İklim değişikliğinin gezegenimizi tehdit ettiği bu kritik dönemde, ülkelerin bu küresel sorunla mücadelede aktif rol alması kaçınılmaz bir zorunluluk haline gelmiştir. Türkiye de bu sorumluluk bilinciyle hareket ederek, uzun süredir beklenen iklim yasası için bir adım atmış, ancak bu girişim kısa bir süre sonra geri çekilmiştir. Bu durum, yasanın potansiyel olumlu etkileri ve neden hayata geçirilemediğine dair soru işaretlerini beraberinde getirmiştir. Gelin, meclise sunulan ve ardından geri çekilen bu iklim yasasının olası olumlu ve olumsuz yönlerini birlikte inceleyelim.
Yasanın Potansiyel Olumlu Yanları: Yeşil Bir Geleceğe Doğru Atılan Adımlar
Sunulan iklim yasası tasarısı, hayata geçirilseydi Türkiye'nin iklim değişikliğiyle mücadelesinde önemli bir dönüm noktası olabilirdi. Yasanın potansiyel olumlu yanlarından bazıları şunlardı:
Yasal Çerçeve Oluşturulması: En temel kazanım, iklim değişikliğiyle mücadeleye yönelik ilk kez kapsamlı bir yasal çerçevenin oluşturulacak olmasıydı. Bu çerçeve, sera gazı emisyonlarının azaltılması, yenilenebilir enerji kaynaklarının teşvik edilmesi, iklim değişikliğinin etkilerine uyum sağlanması gibi konularda yol gösterici ilkeler ve hedefler belirleyebilirdi.
Emisyon Azaltım Hedefleri: Yasanın, Türkiye'nin Paris Anlaşması kapsamında taahhüt ettiği emisyon azaltım hedeflerine ulaşmasını sağlayacak mekanizmalar içermesi bekleniyordu.

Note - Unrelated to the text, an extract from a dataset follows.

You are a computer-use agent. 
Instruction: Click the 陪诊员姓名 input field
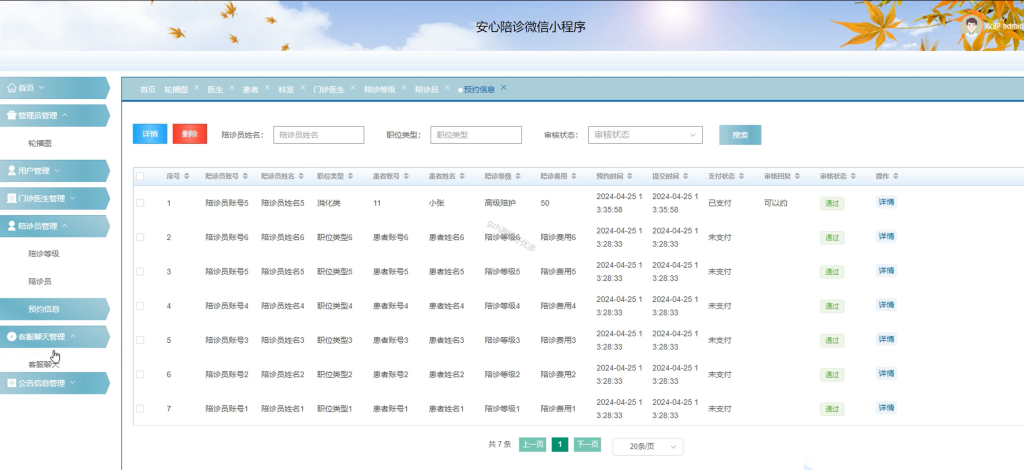pyautogui.click(x=319, y=135)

Bu hedefler, farklı sektörler için somut adımlar atılmasını teşvik ederek, ülkenin karbon ayak izinin düşürülmesine katkıda bulunabilirdi.

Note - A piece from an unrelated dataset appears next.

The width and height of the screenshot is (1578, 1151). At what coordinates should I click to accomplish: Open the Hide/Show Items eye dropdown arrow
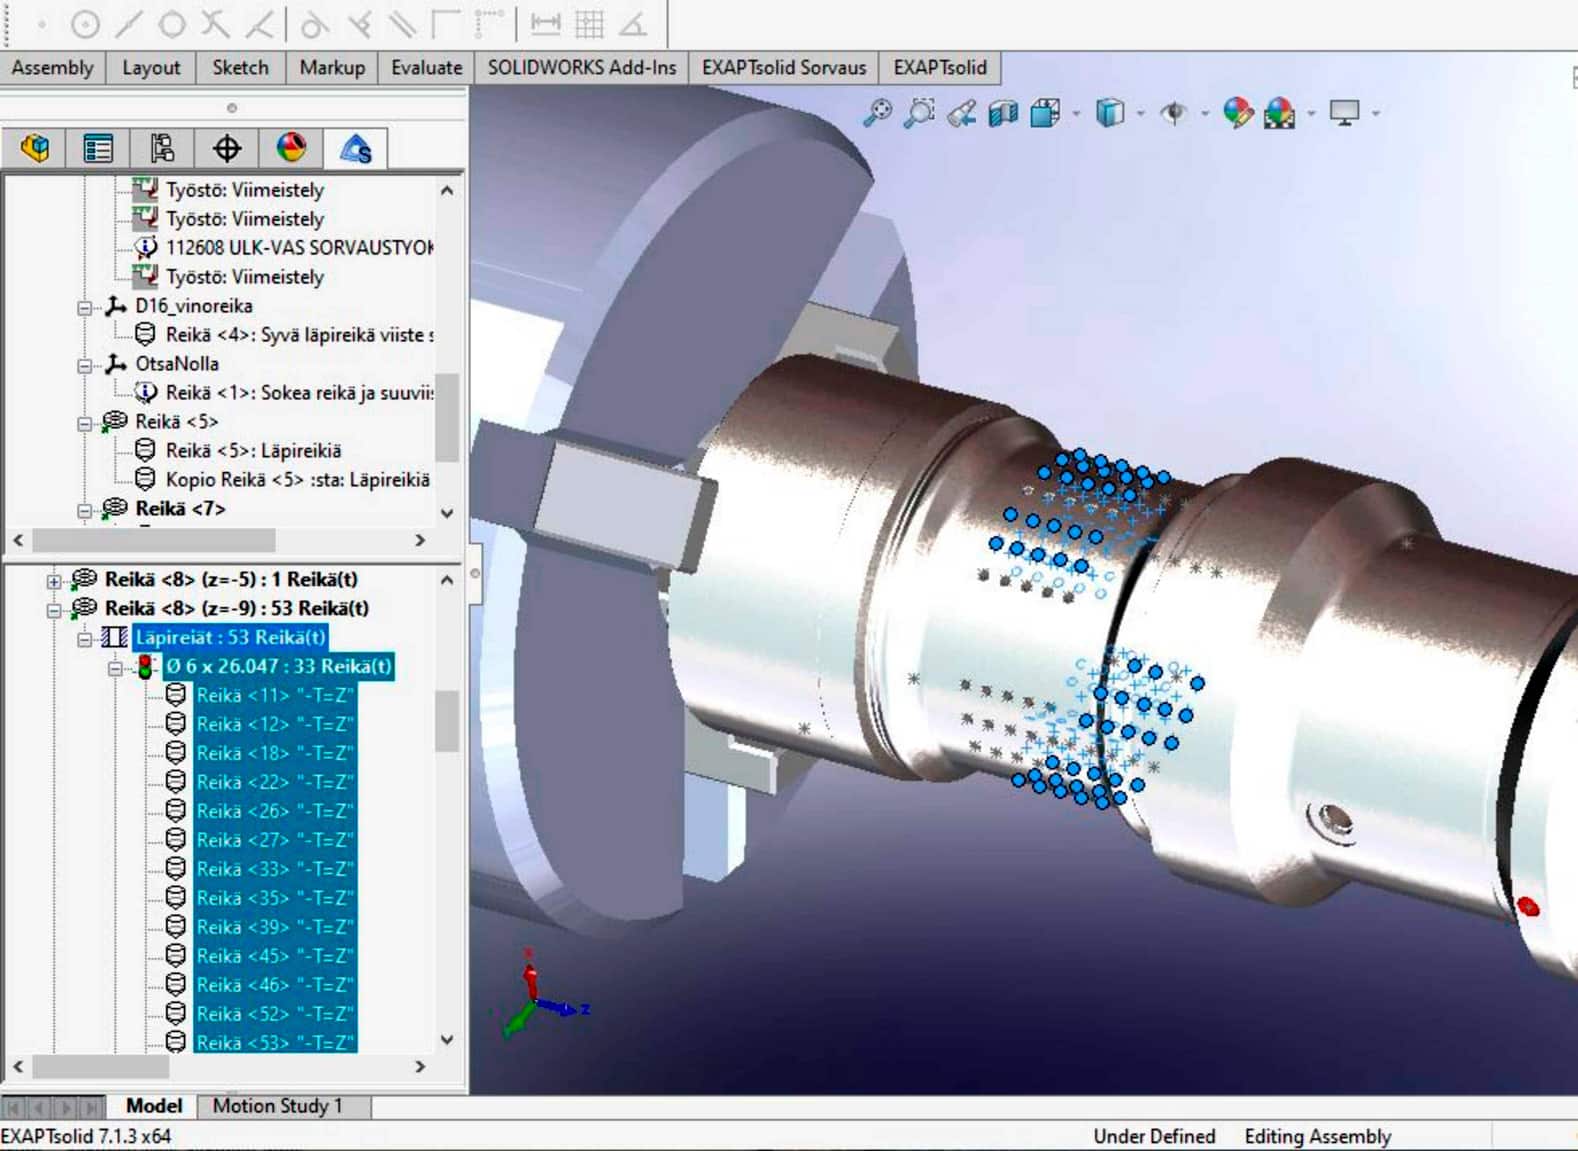coord(1204,114)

Yenilenebilir Enerjiye Destek: Tasarının, güneş, rüzgar, hidroelektrik gibi yenilenebilir enerji kaynaklarının kullanımını artırmaya yönelik teşvikler ve düzenlemeler içermesi öngörülüyordu. Bu durum, enerji bağımlılığını azaltmanın yanı sıra çevre dostu bir enerji sistemine geçişi hızlandırabilirdi.
İklim Finansmanının Güçlendirilmesi: Yasanın, iklim değişikliğiyle mücadele projelerine yönelik finansman kaynaklarının oluşturulması ve etkin bir şekilde kullanılmasına dair hükümler içermesi bekleniyordu. Bu sayede, hem kamu hem de özel sektörün iklim odaklı yatırımları artırılabilirdi.

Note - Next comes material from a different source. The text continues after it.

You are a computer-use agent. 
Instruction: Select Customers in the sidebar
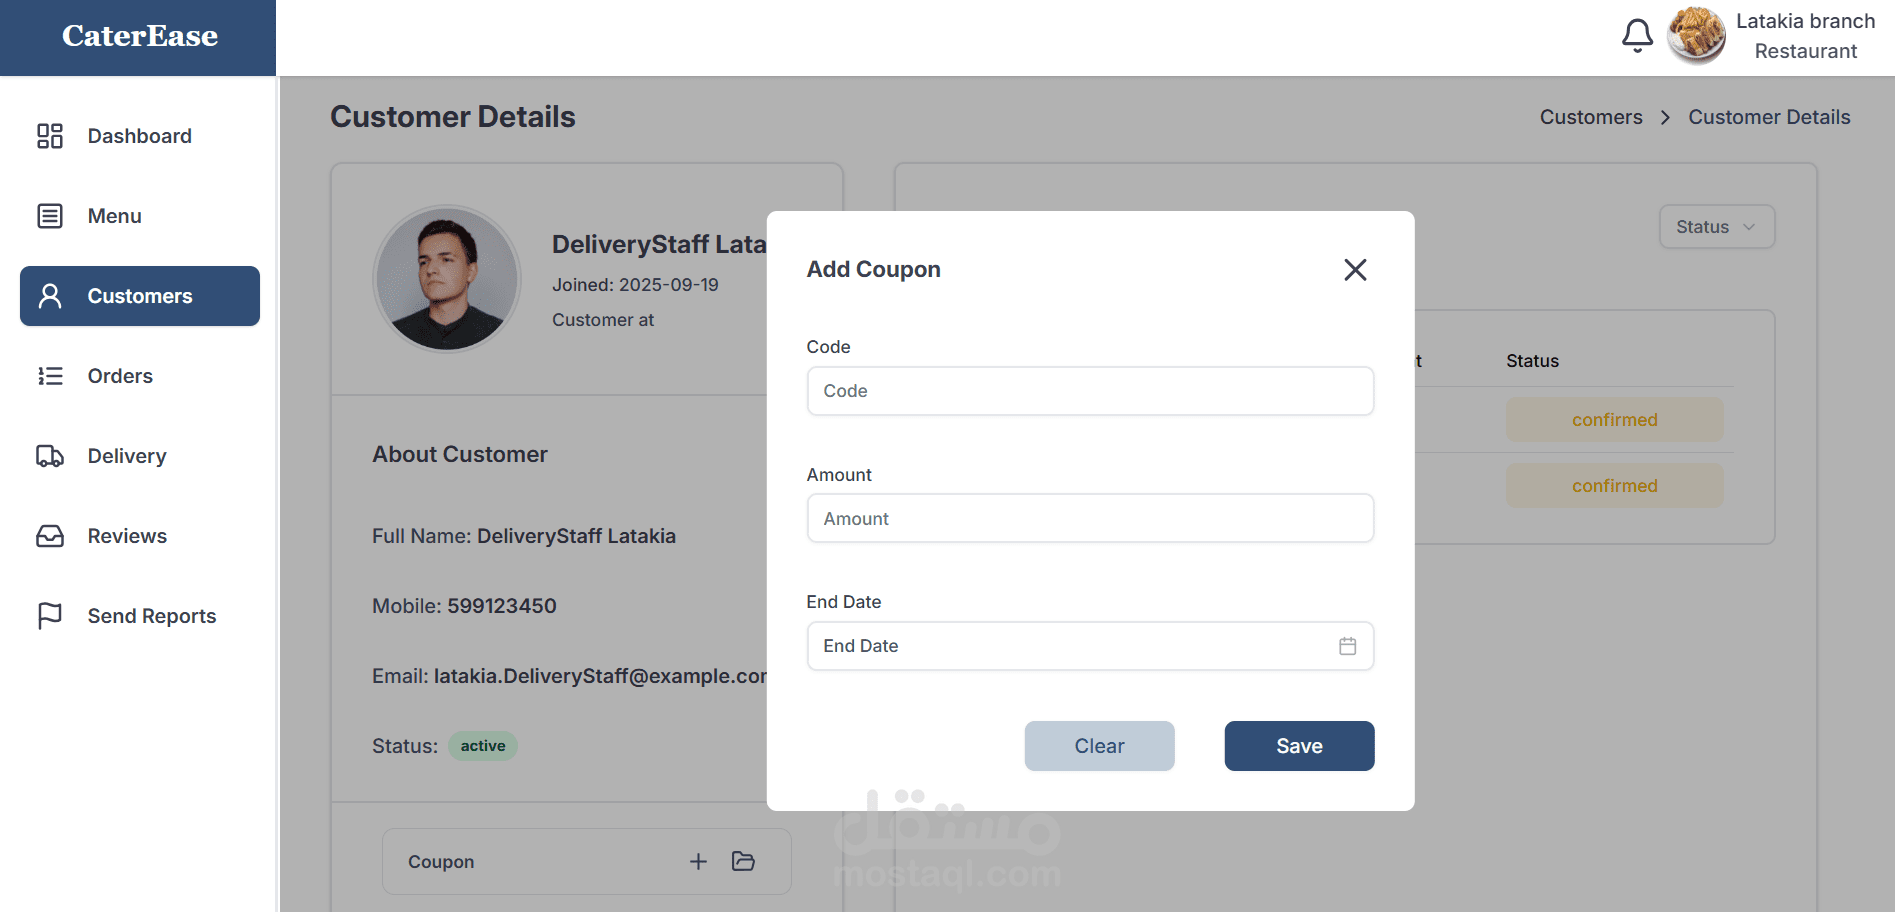(140, 296)
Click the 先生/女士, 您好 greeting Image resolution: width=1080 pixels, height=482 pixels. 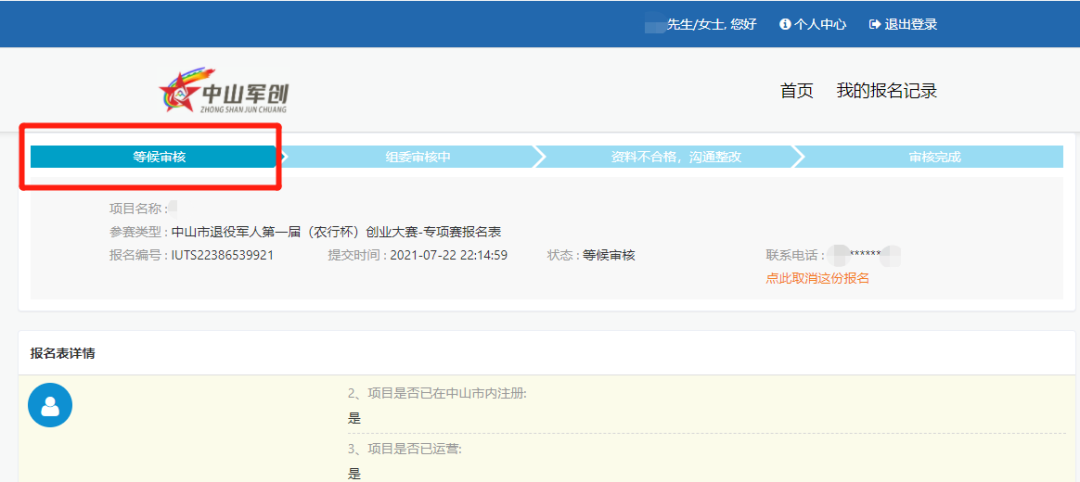pyautogui.click(x=711, y=24)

Uyum Çalışmalarının Teşvik Edilmesi: İklim değişikliğinin kaçınılmaz etkilerine karşı hazırlıklı olmak adına, yasanın tarım, su kaynakları, sağlık gibi kritik sektörlerde uyum çalışmalarını destekleyici önlemler içermesi önemliydi. Bu sayede, olası risklerin en aza indirilmesi hedeflenebilirdi.
Toplumsal Farkındalığın Artırılması: İklim yasasının varlığı ve uygulanması, kamuoyunda iklim değişikliği konusunda farkındalığın artmasına ve bu konuda daha bilinçli adımlar atılmasına katkı sağlayabilirdi. 
Türkiye'nin iklim yasası girişimi, iklim değişikliğiyle mücadelede atılması gereken önemli bir adımdı. Yasanın potansiyel olumlu etkileri, ülkenin daha sürdürülebilir ve dirençli bir geleceğe doğru ilerlemesi için büyük önem taşıyordu. Ancak, yasanın geri çekilmesi, olası olumsuzlukların veya eksikliklerin giderilmesi için bir fırsat olarak da değerlendirilebilir.
Gelecekte hazırlanacak yeni bir iklim yasasının, daha kapsamlı, uygulanabilir, tüm paydaşların katılımıyla oluşturulmuş ve güçlü hedeflere sahip olması gerekmektedir. Türkiye'nin iklim değişikliğiyle mücadelede etkin bir rol oynaması, hem ulusal çıkarları hem de küresel sorumluluğu açısından hayati önem taşımaktadır. Unutulmamalıdır ki, iklim değişikliğiyle mücadelede kaybedilecek zamanımız kalmamıştır.